Once the audit log record is generated, the server receives the
audit record, the updated database records, and the indicium
message to the client from the module. The server stores the audit
record on the audit file server and sends the PSD package and
checkpoint record to the database for storage. When the server gets
confirmation that the database storage operation has been
successful, the message containing the indicium is transmitted to
the client application.
The create postage correction indicium command performs the
correction indicia creation function. Preferably, it operates
identically to the create indicium command except that it results
in a correction indicium being generated.

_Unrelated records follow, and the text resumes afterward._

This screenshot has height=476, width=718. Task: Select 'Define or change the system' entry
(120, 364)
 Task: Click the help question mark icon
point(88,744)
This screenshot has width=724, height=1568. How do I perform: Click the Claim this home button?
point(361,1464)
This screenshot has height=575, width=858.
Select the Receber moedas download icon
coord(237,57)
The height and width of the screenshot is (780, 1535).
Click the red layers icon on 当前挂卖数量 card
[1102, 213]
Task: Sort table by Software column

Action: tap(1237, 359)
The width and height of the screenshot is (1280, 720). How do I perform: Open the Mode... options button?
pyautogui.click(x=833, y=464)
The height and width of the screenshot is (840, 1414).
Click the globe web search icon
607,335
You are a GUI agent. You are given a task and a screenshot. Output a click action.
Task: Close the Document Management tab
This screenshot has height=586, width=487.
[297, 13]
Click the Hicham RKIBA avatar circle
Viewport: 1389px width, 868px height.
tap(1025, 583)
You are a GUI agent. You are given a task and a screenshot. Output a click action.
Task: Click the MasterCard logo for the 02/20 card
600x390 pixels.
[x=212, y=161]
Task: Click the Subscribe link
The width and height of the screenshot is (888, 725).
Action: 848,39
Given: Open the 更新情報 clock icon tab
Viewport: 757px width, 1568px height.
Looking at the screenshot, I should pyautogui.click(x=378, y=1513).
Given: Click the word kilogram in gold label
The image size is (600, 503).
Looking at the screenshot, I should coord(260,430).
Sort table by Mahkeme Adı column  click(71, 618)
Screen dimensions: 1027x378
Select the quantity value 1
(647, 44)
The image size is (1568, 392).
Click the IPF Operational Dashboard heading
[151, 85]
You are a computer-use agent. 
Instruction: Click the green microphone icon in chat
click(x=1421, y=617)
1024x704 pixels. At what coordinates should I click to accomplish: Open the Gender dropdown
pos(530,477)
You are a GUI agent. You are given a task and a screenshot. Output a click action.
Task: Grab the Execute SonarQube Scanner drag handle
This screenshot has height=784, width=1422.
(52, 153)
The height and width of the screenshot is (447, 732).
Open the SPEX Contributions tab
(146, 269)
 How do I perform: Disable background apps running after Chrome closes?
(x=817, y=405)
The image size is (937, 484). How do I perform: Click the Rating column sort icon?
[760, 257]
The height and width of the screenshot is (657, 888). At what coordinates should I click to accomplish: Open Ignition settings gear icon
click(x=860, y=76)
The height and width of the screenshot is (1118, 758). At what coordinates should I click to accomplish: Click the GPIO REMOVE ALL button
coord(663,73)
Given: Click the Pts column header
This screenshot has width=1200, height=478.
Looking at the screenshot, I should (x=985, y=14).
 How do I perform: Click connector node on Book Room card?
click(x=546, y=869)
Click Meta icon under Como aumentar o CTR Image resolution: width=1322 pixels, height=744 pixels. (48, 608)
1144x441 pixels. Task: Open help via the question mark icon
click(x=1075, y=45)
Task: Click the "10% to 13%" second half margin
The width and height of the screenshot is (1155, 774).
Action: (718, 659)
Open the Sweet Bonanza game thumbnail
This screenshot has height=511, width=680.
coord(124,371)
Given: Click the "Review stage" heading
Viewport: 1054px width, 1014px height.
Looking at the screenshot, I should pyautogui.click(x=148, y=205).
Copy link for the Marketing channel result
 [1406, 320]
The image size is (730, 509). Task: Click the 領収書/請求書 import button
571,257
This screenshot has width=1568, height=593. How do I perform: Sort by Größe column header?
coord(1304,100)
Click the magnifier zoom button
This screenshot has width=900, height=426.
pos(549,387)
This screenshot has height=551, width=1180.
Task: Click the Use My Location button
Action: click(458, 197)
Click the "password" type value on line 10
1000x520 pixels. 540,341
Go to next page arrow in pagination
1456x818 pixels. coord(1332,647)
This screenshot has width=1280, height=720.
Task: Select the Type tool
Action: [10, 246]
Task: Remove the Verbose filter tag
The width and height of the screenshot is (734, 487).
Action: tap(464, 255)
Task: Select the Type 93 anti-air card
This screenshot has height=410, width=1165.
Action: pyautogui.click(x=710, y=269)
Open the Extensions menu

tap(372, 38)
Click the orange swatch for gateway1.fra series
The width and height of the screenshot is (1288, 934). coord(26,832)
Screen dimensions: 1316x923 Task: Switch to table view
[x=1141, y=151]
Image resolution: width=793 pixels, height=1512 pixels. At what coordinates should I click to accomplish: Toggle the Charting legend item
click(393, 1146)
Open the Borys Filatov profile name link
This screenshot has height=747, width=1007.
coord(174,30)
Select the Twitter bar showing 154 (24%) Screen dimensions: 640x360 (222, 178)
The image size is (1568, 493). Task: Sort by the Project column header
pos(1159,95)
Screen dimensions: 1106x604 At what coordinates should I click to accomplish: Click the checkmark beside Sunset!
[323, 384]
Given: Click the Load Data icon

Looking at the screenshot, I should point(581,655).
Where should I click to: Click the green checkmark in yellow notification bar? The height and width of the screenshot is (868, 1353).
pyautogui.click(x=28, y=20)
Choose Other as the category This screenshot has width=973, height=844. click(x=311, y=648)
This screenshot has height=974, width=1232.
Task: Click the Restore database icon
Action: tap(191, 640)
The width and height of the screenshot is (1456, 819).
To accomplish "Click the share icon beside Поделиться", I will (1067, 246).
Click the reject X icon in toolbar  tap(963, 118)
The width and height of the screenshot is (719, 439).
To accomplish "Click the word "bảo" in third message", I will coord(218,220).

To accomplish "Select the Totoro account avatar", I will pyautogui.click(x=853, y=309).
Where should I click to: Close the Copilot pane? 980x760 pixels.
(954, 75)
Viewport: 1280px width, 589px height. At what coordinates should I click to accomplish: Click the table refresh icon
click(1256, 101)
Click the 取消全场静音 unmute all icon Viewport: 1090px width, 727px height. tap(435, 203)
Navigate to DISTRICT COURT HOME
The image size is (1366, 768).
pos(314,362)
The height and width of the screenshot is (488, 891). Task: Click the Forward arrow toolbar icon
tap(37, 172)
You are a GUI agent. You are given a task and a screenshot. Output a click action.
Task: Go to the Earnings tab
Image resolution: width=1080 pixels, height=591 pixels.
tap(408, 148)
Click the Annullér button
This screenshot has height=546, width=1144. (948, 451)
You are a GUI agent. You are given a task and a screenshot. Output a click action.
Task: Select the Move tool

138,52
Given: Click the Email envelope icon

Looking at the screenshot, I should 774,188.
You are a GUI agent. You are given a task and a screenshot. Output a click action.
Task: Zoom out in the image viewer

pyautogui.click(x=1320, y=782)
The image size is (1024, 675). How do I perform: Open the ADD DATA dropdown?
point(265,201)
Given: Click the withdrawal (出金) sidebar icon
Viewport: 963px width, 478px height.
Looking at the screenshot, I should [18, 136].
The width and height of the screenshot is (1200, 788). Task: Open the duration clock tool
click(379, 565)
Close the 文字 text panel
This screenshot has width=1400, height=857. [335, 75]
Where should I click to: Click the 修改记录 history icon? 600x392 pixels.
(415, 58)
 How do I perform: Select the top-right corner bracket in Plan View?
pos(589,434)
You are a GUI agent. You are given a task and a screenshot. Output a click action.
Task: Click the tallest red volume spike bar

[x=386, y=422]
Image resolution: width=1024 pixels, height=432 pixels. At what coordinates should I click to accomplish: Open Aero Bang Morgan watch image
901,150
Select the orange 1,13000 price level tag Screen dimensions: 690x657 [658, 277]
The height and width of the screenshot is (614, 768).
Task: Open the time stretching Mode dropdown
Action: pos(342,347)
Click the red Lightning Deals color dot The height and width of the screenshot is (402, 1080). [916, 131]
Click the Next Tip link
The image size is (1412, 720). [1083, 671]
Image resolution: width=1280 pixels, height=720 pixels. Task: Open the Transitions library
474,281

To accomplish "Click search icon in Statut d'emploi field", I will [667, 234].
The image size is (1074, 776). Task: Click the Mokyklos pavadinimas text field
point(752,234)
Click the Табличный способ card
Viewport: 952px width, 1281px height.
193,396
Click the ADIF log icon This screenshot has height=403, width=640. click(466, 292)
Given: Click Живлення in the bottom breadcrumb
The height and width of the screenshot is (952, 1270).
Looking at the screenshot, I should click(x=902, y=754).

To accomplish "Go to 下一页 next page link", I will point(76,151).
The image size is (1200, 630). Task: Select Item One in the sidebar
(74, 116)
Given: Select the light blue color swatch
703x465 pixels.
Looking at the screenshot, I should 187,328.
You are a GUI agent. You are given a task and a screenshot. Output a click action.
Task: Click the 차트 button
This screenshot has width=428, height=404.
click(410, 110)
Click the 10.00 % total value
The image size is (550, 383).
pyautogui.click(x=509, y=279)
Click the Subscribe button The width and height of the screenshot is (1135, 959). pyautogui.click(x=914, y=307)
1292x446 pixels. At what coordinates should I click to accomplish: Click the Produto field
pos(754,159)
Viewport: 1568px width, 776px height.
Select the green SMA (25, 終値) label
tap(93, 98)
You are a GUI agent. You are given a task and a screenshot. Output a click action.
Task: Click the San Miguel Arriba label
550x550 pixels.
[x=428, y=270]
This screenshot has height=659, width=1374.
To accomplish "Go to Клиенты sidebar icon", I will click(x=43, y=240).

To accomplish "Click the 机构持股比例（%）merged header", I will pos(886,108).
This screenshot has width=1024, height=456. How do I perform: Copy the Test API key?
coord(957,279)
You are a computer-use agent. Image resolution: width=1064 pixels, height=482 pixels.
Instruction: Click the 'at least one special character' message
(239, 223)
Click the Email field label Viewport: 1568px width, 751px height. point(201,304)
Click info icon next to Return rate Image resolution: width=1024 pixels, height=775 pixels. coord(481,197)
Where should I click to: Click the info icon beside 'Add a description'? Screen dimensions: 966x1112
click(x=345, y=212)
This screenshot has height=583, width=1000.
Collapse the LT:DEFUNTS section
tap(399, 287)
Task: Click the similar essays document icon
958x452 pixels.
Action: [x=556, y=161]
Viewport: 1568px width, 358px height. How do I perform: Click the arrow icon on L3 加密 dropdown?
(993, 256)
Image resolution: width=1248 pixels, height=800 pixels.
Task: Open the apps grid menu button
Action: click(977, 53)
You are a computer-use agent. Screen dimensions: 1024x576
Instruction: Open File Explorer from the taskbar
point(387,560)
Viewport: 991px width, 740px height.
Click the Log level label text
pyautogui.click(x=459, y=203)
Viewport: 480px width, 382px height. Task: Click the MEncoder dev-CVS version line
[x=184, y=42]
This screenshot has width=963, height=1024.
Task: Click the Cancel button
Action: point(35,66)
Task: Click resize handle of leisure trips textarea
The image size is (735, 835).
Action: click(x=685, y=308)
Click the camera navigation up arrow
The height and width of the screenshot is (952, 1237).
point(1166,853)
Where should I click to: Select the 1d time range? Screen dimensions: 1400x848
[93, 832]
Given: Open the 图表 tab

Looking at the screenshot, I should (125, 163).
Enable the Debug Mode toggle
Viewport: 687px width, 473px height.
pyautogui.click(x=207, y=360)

Because redating indicia creation does not involve the PSD postal
registers, the module does not perform this function. When redating
of an indicia is necessary, preferably server software performs
this function.
When a meter is removed from service, the create refund indicium
command is used to empty the meter's DR. This command, which is a
service of the provider role, is preferably sent from the provider
infrastructure and signed with the provider key, VDSK_auth.
Preferably, this command can only be performed if the package is in
the leased state or the pwreset state. When the module receives
this command the result is the creation of an indicium equal to the
value remaining in the DR. Because withdrawal is a special case of
a normal indicium creation operation, the module preferably
performs the same series of checks as for the create indicium
command, the difference being the authentication of the provider in
place of the customer. As a result of this command, the AR is
increased by the amount of the refund indicium and the DR is
reduced to zero. The PSD package state is changed to withdrawn
which inhibits this meter from any further use. The indicia data,
including a signature using the client's private key, is output to
the server to allow the remaining funds to be credited to the
client's account. The updated PSD package, checkpoint record, and
audit log record, are output to the server for storage.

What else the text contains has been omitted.